Activity:
Give back only the lines from the one with "Image resolution: width=850" through the last line of the data, exactly as they appear.

(Exercise inputs begins)

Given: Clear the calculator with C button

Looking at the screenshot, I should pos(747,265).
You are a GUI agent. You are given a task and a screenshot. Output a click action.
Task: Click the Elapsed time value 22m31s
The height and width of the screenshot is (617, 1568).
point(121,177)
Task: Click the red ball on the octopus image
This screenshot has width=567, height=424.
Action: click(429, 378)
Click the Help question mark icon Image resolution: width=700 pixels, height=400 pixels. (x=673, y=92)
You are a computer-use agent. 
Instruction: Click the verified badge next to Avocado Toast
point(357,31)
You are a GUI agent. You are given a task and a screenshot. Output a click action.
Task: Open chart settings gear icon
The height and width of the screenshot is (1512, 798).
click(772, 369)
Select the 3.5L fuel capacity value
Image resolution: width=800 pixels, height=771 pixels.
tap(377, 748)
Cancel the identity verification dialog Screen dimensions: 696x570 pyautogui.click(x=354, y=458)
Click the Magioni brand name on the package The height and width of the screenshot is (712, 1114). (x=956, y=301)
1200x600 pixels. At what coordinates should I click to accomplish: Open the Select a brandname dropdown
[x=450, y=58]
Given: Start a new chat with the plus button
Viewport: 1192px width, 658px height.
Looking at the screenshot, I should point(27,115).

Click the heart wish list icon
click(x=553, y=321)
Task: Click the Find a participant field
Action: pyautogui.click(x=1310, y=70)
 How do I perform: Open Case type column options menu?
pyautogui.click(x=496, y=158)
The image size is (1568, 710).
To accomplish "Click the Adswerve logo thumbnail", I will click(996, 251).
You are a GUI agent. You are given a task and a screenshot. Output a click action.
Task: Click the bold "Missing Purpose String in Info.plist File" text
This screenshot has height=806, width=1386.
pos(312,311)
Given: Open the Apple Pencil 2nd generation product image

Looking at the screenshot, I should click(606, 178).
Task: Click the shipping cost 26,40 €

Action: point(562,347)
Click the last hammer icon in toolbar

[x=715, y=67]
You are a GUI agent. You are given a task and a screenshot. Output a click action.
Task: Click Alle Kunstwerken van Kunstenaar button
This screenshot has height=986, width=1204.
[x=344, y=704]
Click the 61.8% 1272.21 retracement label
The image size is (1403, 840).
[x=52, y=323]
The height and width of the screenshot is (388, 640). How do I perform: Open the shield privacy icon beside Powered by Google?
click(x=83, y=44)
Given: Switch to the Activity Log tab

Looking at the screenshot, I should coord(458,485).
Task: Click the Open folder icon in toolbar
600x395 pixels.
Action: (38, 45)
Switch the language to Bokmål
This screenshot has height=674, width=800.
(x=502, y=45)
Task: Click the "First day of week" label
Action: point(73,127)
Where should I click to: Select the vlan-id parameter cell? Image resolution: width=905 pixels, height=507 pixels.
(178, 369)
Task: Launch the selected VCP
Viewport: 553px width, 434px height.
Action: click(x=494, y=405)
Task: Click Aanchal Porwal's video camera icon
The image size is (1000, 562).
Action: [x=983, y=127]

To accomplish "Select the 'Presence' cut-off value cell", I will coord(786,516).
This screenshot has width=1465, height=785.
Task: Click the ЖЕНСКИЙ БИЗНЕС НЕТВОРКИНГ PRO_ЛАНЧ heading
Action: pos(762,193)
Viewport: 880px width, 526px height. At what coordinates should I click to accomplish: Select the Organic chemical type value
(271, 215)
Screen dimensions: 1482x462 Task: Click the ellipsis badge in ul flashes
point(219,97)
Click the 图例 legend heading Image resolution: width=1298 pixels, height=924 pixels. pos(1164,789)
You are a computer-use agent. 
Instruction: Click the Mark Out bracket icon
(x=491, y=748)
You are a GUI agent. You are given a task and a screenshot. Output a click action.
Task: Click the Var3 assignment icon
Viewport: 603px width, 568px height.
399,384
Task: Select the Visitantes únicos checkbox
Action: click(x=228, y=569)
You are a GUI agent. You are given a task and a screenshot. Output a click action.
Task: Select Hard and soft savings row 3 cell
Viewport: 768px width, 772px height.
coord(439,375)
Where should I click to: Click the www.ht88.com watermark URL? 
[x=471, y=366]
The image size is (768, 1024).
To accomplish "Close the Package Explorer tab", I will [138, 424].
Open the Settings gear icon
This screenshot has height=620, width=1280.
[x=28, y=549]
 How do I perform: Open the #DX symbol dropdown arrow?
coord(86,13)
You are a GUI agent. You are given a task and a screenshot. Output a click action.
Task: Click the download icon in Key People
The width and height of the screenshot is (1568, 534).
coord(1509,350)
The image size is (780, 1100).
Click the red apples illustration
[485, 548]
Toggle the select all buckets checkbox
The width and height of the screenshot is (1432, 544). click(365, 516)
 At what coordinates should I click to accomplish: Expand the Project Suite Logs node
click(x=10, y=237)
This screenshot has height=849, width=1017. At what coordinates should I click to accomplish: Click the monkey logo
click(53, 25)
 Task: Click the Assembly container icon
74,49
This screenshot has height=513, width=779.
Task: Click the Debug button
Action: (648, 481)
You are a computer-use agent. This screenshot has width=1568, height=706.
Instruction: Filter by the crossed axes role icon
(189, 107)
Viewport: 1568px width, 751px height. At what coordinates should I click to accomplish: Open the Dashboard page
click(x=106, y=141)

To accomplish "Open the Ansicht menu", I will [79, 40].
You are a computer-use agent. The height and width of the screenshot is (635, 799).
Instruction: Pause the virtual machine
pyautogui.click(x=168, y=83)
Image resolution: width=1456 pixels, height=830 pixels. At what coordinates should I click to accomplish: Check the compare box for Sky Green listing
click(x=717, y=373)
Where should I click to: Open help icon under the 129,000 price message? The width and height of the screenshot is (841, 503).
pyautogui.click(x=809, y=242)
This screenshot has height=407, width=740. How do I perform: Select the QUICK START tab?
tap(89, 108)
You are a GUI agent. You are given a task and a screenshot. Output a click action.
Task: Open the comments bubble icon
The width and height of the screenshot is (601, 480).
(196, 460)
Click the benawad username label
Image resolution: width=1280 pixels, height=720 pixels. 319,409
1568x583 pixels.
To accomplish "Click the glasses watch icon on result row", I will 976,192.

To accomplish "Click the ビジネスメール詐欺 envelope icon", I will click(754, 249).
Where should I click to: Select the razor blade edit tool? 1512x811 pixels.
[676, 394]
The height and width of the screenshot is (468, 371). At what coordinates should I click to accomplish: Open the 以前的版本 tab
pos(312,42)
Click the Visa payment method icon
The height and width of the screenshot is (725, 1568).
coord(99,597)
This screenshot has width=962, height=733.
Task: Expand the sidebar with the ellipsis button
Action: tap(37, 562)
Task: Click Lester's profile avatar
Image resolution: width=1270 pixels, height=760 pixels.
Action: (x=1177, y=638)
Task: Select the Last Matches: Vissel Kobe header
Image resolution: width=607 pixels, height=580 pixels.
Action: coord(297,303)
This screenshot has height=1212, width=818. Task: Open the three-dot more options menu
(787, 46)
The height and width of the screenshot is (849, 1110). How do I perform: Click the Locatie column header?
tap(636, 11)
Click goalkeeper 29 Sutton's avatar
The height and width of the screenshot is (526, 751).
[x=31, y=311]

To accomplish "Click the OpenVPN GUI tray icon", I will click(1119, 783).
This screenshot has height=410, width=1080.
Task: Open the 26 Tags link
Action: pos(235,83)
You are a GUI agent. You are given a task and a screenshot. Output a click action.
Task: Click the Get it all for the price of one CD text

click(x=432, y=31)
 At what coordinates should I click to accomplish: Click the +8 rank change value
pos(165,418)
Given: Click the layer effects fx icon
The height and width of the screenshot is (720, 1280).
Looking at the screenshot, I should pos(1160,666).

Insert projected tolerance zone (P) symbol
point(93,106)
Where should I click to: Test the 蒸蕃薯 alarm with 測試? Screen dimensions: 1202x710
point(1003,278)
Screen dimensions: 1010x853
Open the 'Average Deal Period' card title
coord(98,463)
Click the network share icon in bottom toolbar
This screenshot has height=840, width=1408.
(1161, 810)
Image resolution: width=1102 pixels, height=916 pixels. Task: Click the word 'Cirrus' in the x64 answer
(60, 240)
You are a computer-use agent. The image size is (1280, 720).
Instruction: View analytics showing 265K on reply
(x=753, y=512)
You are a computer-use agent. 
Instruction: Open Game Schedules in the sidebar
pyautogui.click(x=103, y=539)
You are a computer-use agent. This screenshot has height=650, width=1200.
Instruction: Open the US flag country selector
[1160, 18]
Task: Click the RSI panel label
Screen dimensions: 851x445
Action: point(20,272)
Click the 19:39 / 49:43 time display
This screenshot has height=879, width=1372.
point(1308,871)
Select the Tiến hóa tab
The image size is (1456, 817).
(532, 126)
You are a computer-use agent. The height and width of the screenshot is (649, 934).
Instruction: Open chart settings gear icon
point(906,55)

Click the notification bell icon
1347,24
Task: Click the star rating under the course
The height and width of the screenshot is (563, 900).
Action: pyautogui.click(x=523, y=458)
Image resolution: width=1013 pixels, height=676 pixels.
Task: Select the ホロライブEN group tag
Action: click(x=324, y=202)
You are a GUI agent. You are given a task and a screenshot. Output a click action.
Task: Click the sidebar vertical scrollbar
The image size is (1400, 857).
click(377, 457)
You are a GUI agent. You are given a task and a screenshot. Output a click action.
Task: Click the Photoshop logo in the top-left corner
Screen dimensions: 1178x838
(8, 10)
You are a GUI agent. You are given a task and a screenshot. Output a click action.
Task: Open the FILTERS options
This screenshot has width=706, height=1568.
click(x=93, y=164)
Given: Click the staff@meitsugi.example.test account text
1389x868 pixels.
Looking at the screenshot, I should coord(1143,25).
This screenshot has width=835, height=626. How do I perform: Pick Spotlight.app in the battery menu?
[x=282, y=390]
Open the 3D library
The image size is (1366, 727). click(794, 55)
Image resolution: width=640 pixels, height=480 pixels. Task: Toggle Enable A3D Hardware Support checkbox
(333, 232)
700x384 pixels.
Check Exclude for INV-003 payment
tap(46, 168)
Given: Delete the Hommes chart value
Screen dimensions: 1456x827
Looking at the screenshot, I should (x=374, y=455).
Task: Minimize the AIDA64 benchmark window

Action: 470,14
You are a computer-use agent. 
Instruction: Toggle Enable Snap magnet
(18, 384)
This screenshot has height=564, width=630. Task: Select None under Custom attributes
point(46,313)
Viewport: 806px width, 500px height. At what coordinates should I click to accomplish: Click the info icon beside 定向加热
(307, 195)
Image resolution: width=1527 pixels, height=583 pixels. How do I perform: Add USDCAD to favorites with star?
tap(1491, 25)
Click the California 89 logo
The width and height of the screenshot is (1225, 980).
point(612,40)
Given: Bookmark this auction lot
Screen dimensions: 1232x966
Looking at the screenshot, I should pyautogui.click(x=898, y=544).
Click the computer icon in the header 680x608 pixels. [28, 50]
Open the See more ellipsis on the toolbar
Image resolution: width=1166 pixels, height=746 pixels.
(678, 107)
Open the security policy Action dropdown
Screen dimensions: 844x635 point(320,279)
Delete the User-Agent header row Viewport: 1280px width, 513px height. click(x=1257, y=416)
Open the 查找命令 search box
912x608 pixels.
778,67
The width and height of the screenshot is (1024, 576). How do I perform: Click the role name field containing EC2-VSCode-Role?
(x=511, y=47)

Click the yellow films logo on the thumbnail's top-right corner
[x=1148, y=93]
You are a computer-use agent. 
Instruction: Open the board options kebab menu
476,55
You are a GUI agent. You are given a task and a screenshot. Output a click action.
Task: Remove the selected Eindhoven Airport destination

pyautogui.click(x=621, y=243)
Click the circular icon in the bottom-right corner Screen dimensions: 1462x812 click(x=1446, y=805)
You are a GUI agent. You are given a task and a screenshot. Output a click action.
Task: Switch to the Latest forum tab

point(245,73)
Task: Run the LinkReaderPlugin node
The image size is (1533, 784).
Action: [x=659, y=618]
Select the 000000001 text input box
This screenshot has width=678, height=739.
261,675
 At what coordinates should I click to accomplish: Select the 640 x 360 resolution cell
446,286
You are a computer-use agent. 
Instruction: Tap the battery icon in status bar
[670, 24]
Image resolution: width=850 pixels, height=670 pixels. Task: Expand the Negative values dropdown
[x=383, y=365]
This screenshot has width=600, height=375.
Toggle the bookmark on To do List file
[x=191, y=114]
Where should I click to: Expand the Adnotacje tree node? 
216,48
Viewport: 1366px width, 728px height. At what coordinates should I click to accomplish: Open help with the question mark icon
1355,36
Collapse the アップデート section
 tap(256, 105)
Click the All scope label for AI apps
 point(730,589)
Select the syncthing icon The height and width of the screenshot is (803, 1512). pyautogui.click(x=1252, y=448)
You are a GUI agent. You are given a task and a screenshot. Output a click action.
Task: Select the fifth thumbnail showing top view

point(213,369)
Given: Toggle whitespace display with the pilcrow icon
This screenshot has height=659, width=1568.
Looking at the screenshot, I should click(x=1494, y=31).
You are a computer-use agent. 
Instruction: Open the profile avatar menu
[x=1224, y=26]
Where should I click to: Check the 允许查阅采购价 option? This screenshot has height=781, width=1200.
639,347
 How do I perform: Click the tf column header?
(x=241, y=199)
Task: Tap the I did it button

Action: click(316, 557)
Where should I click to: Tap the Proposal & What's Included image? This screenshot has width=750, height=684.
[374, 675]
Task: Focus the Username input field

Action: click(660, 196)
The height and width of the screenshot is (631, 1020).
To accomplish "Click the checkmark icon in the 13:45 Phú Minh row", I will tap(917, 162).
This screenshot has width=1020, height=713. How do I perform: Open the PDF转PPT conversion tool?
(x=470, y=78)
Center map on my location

(Exercise inputs ends)

Your response:
Image resolution: width=850 pixels, height=670 pixels. Task: Expand the Negative values dropdown
[x=383, y=365]
This screenshot has width=600, height=375.
Toggle the bookmark on To do List file
[x=191, y=114]
Where should I click to: Expand the Adnotacje tree node? 
216,48
Viewport: 1366px width, 728px height. At what coordinates should I click to accomplish: Open help with the question mark icon
1355,36
Collapse the アップデート section
 tap(256, 105)
Click the All scope label for AI apps
 point(730,589)
Select the syncthing icon The height and width of the screenshot is (803, 1512). pyautogui.click(x=1252, y=448)
You are a GUI agent. You are given a task and a screenshot. Output a click action.
Task: Select the fifth thumbnail showing top view

point(213,369)
Given: Toggle whitespace display with the pilcrow icon
This screenshot has height=659, width=1568.
Looking at the screenshot, I should click(x=1494, y=31).
You are a computer-use agent. 
Instruction: Open the profile avatar menu
[x=1224, y=26]
Where should I click to: Check the 允许查阅采购价 option? This screenshot has height=781, width=1200.
639,347
 How do I perform: Click the tf column header?
(x=241, y=199)
Task: Tap the I did it button

Action: click(316, 557)
Where should I click to: Tap the Proposal & What's Included image? This screenshot has width=750, height=684.
[374, 675]
Task: Focus the Username input field

Action: click(660, 196)
The height and width of the screenshot is (631, 1020).
To accomplish "Click the checkmark icon in the 13:45 Phú Minh row", I will tap(917, 162).
This screenshot has width=1020, height=713. How do I perform: Open the PDF转PPT conversion tool?
(x=470, y=78)
Center map on my location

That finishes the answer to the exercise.